- DATA FOR THIS EXERCISE -
[Start of Attachment]
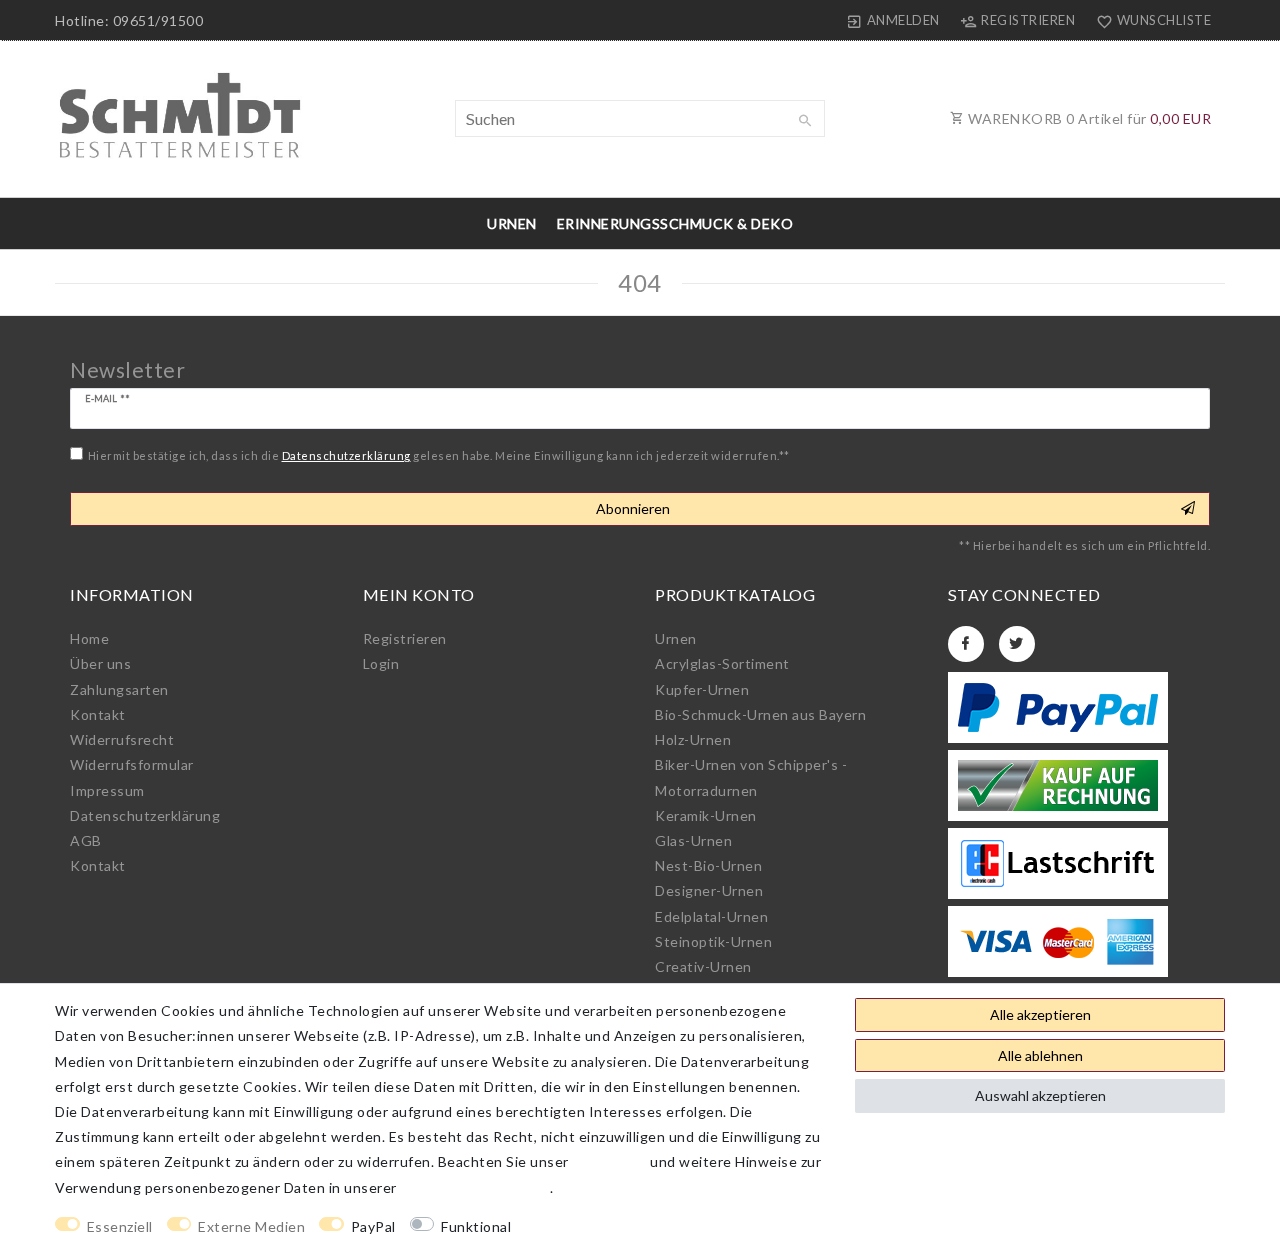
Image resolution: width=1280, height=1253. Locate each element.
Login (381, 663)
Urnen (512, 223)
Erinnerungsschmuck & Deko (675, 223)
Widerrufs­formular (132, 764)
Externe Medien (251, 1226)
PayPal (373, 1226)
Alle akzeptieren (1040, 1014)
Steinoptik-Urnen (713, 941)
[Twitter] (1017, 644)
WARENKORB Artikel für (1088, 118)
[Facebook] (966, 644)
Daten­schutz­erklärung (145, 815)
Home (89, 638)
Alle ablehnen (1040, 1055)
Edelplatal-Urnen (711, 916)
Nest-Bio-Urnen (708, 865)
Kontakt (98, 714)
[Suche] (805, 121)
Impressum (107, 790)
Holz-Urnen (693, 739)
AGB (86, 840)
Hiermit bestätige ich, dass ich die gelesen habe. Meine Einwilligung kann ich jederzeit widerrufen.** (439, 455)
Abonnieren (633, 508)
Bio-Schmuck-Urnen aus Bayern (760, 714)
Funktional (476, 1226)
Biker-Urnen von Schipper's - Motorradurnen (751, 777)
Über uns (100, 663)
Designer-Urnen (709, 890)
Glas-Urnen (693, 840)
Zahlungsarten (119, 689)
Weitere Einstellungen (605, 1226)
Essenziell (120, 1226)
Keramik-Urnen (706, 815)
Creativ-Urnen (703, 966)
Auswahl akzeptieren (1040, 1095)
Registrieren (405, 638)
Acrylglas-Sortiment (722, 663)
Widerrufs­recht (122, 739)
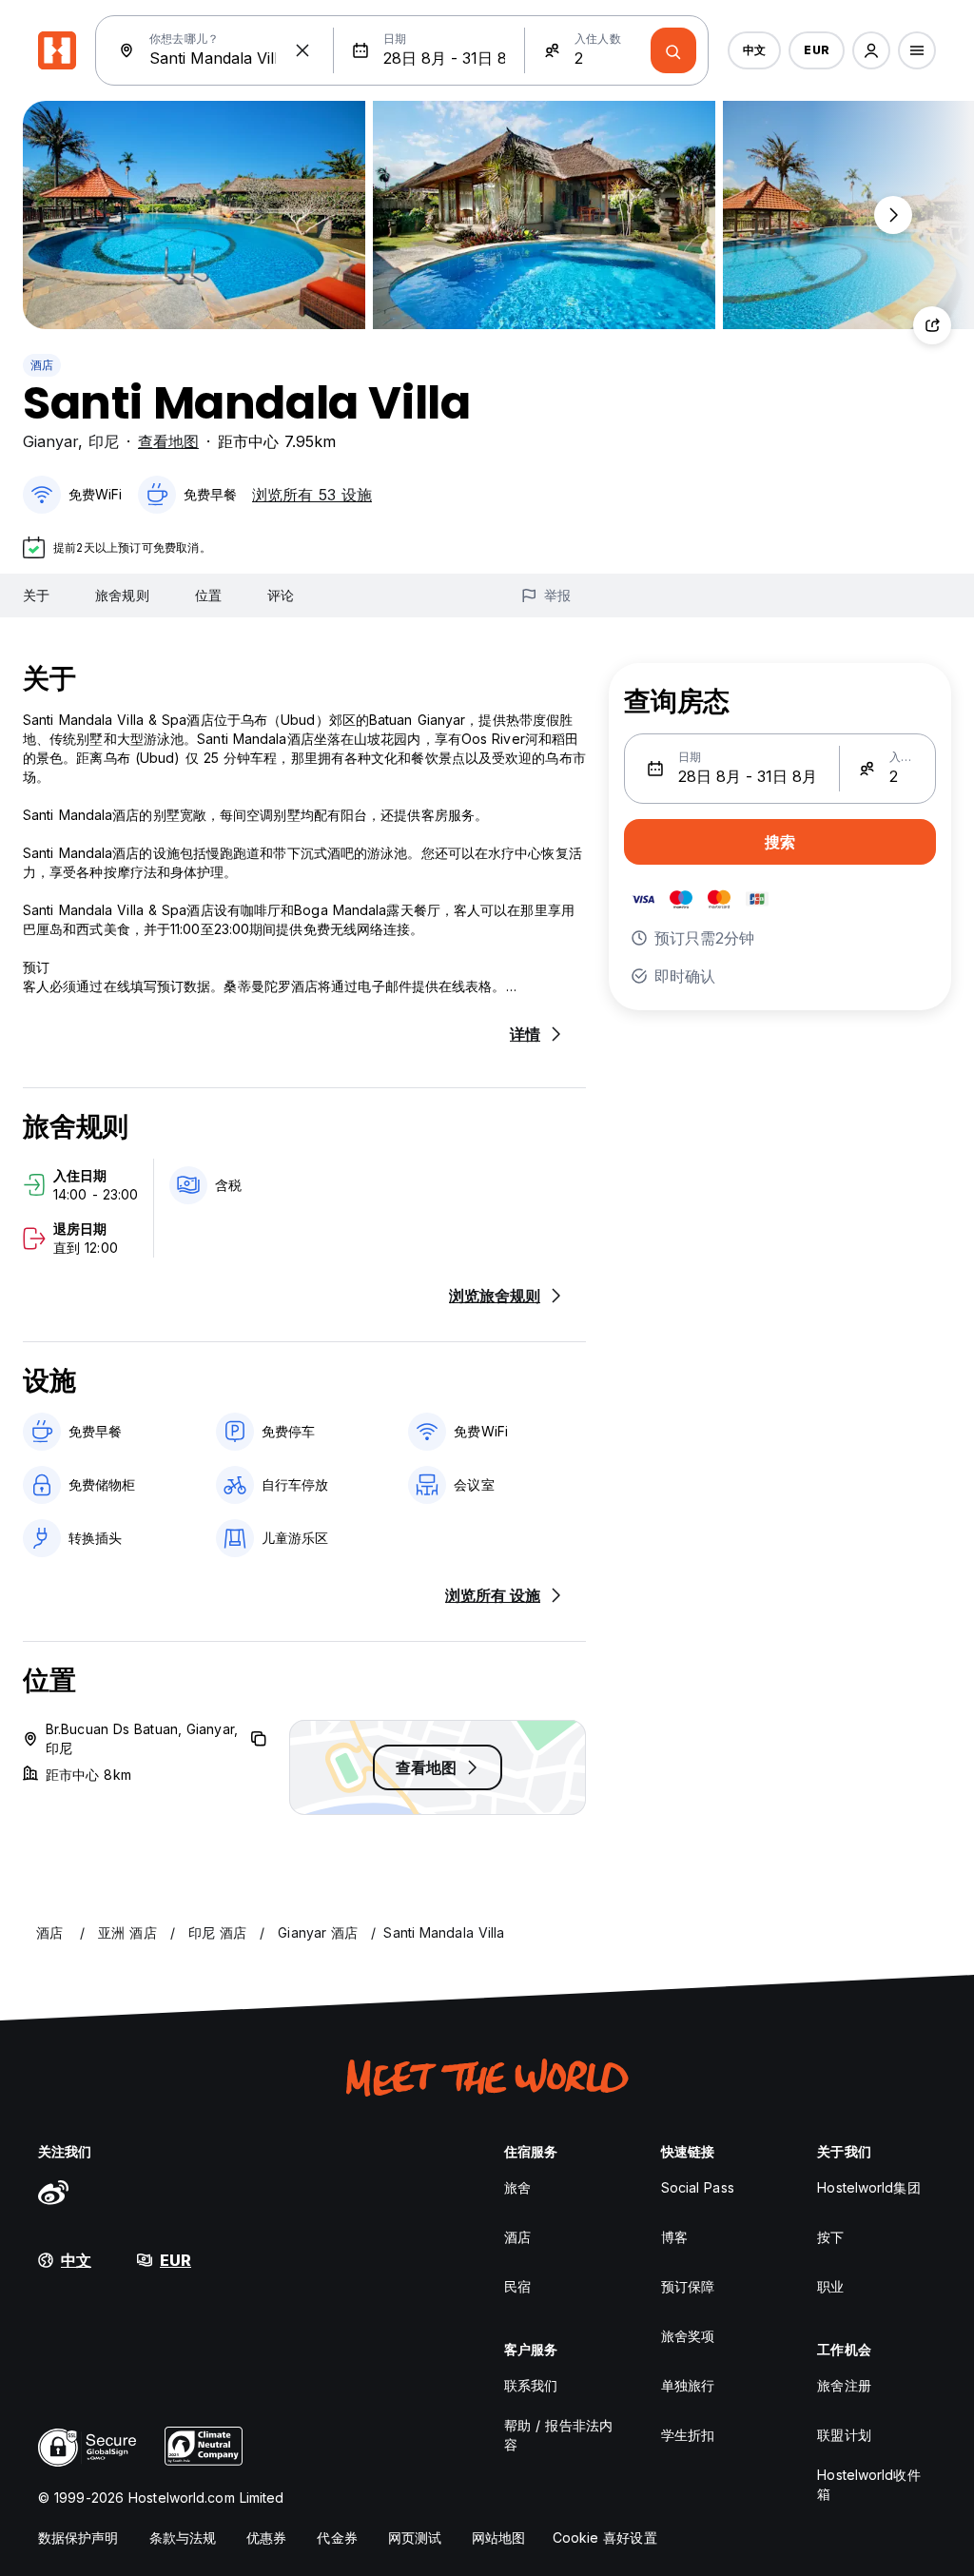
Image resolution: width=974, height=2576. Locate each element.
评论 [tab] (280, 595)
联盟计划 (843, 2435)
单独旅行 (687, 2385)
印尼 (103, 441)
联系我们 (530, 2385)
[End of Attachment]
- PROBLEM STATEMENT -
Pictures stay out; reproduce every line of the records exactly.

- THE COMPLETED TASK -
Image resolution: width=1280, height=1253. Locate each element.
Login (381, 663)
Urnen (512, 223)
Erinnerungsschmuck & Deko (675, 223)
Widerrufs­formular (132, 764)
Externe Medien (251, 1226)
PayPal (373, 1226)
Alle akzeptieren (1040, 1014)
Steinoptik-Urnen (713, 941)
[Twitter] (1017, 644)
WARENKORB Artikel für (1088, 118)
[Facebook] (966, 644)
Daten­schutz­erklärung (145, 815)
Home (89, 638)
Alle ablehnen (1040, 1055)
Edelplatal-Urnen (711, 916)
Nest-Bio-Urnen (708, 865)
Kontakt (98, 714)
[Suche] (805, 121)
Impressum (107, 790)
Holz-Urnen (693, 739)
AGB (86, 840)
Hiermit bestätige ich, dass ich die gelesen habe. Meine Einwilligung kann ich jederzeit widerrufen.** (439, 455)
Abonnieren (633, 508)
Bio-Schmuck-Urnen aus Bayern (760, 714)
Funktional (476, 1226)
Biker-Urnen von Schipper's - Motorradurnen (751, 777)
Über uns (100, 663)
Designer-Urnen (709, 890)
Glas-Urnen (693, 840)
Zahlungsarten (119, 689)
Weitere Einstellungen (605, 1226)
Essenziell (120, 1226)
Keramik-Urnen (706, 815)
Creativ-Urnen (703, 966)
Auswahl akzeptieren (1040, 1095)
Registrieren (405, 638)
Acrylglas-Sortiment (722, 663)
Widerrufs­recht (122, 739)
Image resolution: width=974, height=2576. Locate each element.
评论 [tab] (280, 595)
联盟计划 (843, 2435)
单独旅行 (687, 2385)
印尼 (103, 441)
联系我们 (530, 2385)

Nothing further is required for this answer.